**WORK TASK**
Please write out all of the entries without altering anything.

**SUPPLIED MATERIAL**
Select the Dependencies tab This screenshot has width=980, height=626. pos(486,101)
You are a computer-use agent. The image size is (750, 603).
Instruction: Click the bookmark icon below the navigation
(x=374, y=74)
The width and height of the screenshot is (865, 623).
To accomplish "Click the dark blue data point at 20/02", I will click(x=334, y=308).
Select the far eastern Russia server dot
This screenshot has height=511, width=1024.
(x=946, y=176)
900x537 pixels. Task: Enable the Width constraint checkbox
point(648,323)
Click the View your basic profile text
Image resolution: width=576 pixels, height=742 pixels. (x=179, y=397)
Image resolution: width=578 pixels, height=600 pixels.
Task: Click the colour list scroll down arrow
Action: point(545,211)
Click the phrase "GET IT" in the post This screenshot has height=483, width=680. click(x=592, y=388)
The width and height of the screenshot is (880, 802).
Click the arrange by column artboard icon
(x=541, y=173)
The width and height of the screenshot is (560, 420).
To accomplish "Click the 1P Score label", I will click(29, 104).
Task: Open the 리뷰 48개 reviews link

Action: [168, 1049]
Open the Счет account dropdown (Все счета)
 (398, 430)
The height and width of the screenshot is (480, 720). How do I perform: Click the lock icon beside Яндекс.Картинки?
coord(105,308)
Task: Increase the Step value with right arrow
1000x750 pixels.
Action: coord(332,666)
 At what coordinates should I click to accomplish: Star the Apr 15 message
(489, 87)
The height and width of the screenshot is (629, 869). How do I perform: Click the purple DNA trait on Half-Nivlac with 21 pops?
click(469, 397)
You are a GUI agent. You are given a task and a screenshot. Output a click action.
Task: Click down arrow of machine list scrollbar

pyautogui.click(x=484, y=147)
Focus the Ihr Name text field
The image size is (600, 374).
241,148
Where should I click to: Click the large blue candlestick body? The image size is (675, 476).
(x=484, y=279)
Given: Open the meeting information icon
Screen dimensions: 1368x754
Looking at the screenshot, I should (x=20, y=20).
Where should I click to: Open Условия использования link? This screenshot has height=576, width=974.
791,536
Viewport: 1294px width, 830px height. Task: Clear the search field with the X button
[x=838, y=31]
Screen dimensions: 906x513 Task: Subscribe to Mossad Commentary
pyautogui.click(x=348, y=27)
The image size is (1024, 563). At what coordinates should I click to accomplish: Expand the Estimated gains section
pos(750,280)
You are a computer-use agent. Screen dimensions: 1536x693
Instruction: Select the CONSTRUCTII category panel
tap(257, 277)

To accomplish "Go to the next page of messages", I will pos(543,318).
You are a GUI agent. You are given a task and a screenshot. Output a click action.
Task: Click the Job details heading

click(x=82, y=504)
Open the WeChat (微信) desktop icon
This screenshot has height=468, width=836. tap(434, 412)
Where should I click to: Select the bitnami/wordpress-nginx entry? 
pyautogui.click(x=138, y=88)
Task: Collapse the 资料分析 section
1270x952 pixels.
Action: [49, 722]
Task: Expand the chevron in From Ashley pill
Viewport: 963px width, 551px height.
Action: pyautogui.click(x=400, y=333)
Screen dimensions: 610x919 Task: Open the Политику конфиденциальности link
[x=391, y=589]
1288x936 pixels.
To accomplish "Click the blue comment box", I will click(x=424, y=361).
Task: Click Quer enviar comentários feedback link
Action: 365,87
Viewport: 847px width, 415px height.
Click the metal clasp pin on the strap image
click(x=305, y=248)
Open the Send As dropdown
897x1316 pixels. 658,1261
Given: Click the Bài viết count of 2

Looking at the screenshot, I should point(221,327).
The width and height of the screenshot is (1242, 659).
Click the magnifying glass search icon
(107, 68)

**ANSWER FOR THE TASK**
Select the Dependencies tab This screenshot has width=980, height=626. pos(486,101)
You are a computer-use agent. The image size is (750, 603).
Instruction: Click the bookmark icon below the navigation
(x=374, y=74)
The width and height of the screenshot is (865, 623).
To accomplish "Click the dark blue data point at 20/02", I will click(x=334, y=308).
Select the far eastern Russia server dot
This screenshot has height=511, width=1024.
(x=946, y=176)
900x537 pixels. Task: Enable the Width constraint checkbox
point(648,323)
Click the View your basic profile text
Image resolution: width=576 pixels, height=742 pixels. (x=179, y=397)
Image resolution: width=578 pixels, height=600 pixels.
Task: Click the colour list scroll down arrow
Action: point(545,211)
Click the phrase "GET IT" in the post This screenshot has height=483, width=680. click(x=592, y=388)
The width and height of the screenshot is (880, 802).
Click the arrange by column artboard icon
(x=541, y=173)
The width and height of the screenshot is (560, 420).
To accomplish "Click the 1P Score label", I will click(29, 104).
Task: Open the 리뷰 48개 reviews link

Action: [168, 1049]
Open the Счет account dropdown (Все счета)
 (398, 430)
The height and width of the screenshot is (480, 720). How do I perform: Click the lock icon beside Яндекс.Картинки?
coord(105,308)
Task: Increase the Step value with right arrow
1000x750 pixels.
Action: coord(332,666)
 At what coordinates should I click to accomplish: Star the Apr 15 message
(489, 87)
The height and width of the screenshot is (629, 869). How do I perform: Click the purple DNA trait on Half-Nivlac with 21 pops?
click(469, 397)
You are a GUI agent. You are given a task and a screenshot. Output a click action.
Task: Click down arrow of machine list scrollbar

pyautogui.click(x=484, y=147)
Focus the Ihr Name text field
The image size is (600, 374).
241,148
Where should I click to: Click the large blue candlestick body? The image size is (675, 476).
(x=484, y=279)
Given: Open the meeting information icon
Screen dimensions: 1368x754
Looking at the screenshot, I should (x=20, y=20).
Where should I click to: Open Условия использования link? This screenshot has height=576, width=974.
791,536
Viewport: 1294px width, 830px height. Task: Clear the search field with the X button
[x=838, y=31]
Screen dimensions: 906x513 Task: Subscribe to Mossad Commentary
pyautogui.click(x=348, y=27)
The image size is (1024, 563). At what coordinates should I click to accomplish: Expand the Estimated gains section
pos(750,280)
You are a computer-use agent. Screen dimensions: 1536x693
Instruction: Select the CONSTRUCTII category panel
tap(257, 277)

To accomplish "Go to the next page of messages", I will pos(543,318).
You are a GUI agent. You are given a task and a screenshot. Output a click action.
Task: Click the Job details heading

click(x=82, y=504)
Open the WeChat (微信) desktop icon
This screenshot has height=468, width=836. tap(434, 412)
Where should I click to: Select the bitnami/wordpress-nginx entry? 
pyautogui.click(x=138, y=88)
Task: Collapse the 资料分析 section
1270x952 pixels.
Action: [49, 722]
Task: Expand the chevron in From Ashley pill
Viewport: 963px width, 551px height.
Action: pyautogui.click(x=400, y=333)
Screen dimensions: 610x919 Task: Open the Политику конфиденциальности link
[x=391, y=589]
1288x936 pixels.
To accomplish "Click the blue comment box", I will click(x=424, y=361).
Task: Click Quer enviar comentários feedback link
Action: 365,87
Viewport: 847px width, 415px height.
Click the metal clasp pin on the strap image
click(x=305, y=248)
Open the Send As dropdown
897x1316 pixels. 658,1261
Given: Click the Bài viết count of 2

Looking at the screenshot, I should point(221,327).
The width and height of the screenshot is (1242, 659).
Click the magnifying glass search icon
(107, 68)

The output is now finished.